• _What the task requires_:
Return, with both end lines included, exactly what the data below holds from the line with "You are a GUI" through the line with "Open Encore Software", though not the pictures.

• _Available records_:
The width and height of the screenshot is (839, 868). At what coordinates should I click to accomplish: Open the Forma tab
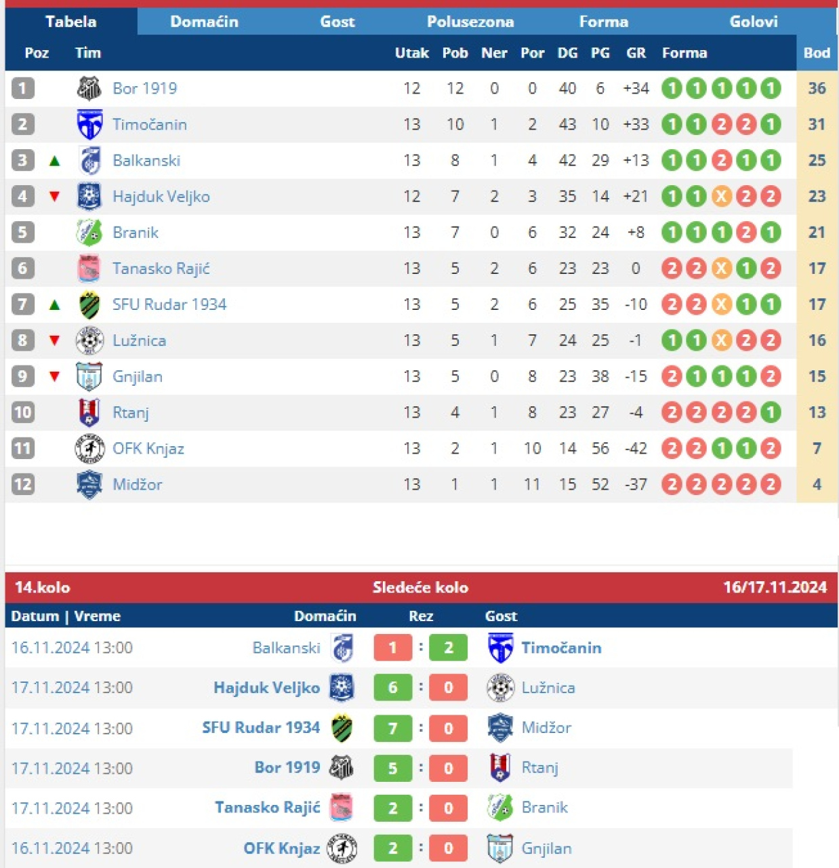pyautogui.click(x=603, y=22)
--
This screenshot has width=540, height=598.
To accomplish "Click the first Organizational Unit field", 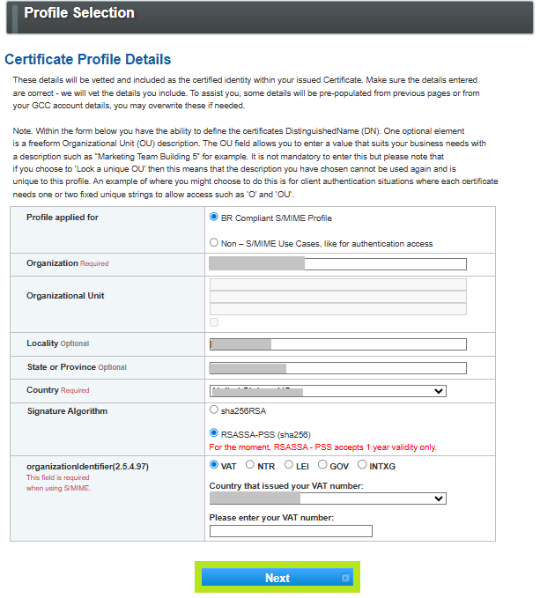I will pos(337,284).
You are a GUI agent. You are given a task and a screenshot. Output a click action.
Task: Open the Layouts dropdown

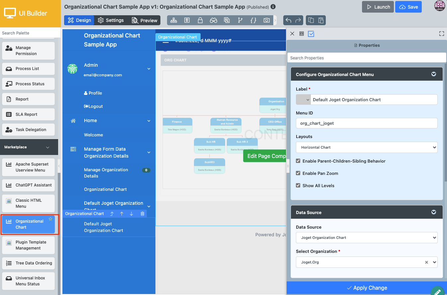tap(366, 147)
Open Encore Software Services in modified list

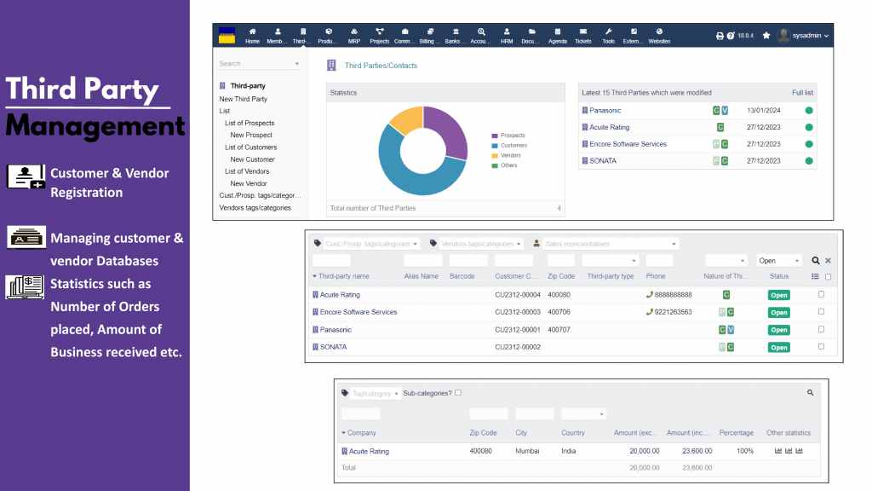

• _Response below_:
You are a GUI agent. You are given a task and a screenshot. Output a click action.
Task: Open the Layouts dropdown

tap(366, 147)
Open Encore Software Services in modified list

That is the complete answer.